The second factor to consider is the nature of the relief the force majeure clause bestows. Here, again, different contracts do different things. At its simplest, a given force majeure clause might forgive a delay or default that would otherwise trigger legal consequences. Consider, for example, a missed milestone. The ripple effects of a COVID-19-caused shutdown in the middle of a project might delay multiple contractors and subcontractors, pushing up their operating costs, and possibly exposing them to liquidated damages from above and delay claims below. A force majeure clause protecting the parties from each other would act as a shield against their mutual claims.

Other contracts, however, might go further. In addition to shielding the parties from legal liability from each other, a suitably worded force majeure could expressly extend deadlines, adjust obligations, or even grant compensation for some or all losses or expenses they might suffer because of the unexpected event.
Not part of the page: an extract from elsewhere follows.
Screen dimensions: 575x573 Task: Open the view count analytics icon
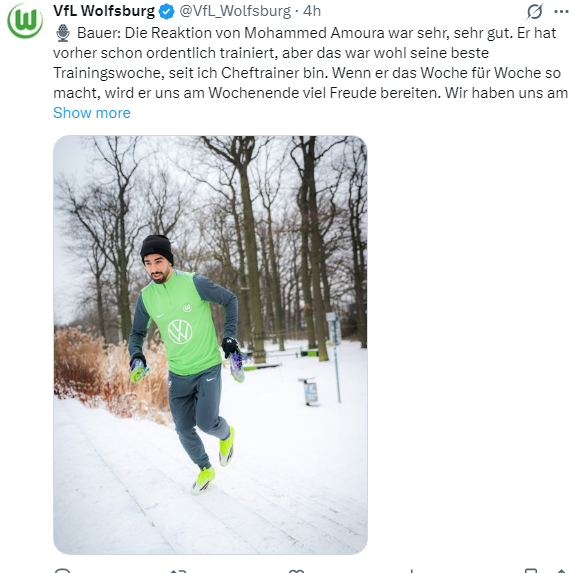click(412, 570)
It might provide, for example, that a contractor gets some of its increased direct costs (but no overhead) during a delay; it might say that the owner can defer payment but must pay interest; or, conversely, it might say that everyone takes their own knocks. Again, it depends on what the parties negotiated and put into the contract in the first place.

Further yet, some contracts might provide the ultimate relief of allowing one side or the other to terminate the contract – that is, to walk away if the unexpected event upends the project to the point where it is no longer viable.

The third factor to consider is the process for invoking the force majeure clause and claiming its protection. Most contracts require some sort of notice: the party claiming force majeure must tell the other side. But contracts vary wildly in how and when that notice is to be given. Sometimes, the notice has to be in a prescribed form, delivered within a precise period, containing specific information. In other cases, the process might be looser and more casual. In yet other cases, there might be positive obligations to minimize and mitigate the effects. In all cases, these rules need to be understood, respected, and followed.

There is one final consideration. At the risk of belabouring the point, the scope and effect of a force majeure clause depends entirely on the contract. But what if a contract does not have one? What if the parties didn’t negotiate and put one in? Unfortunately, in that case the parties must contend with a harsh legal reality: the fact that a contract becomes more onerous, or more difficult, or more expensive, or even impossible, does not in or of itself forgive or excuse the failure to perform. If the parties didn’t give themselves a way out – that is, they did not negotiate and include a force majeure clause – the law assumes that it was their choice to do so and could conclude that they intended to be bound by and responsible for their obligations, even if a superior power got in the way.


This post is meant to provide information only and is not intended to provide legal advice. Although every effort has been made to provide current and accurate information, changes to the law may cause the information in this post to be outdated.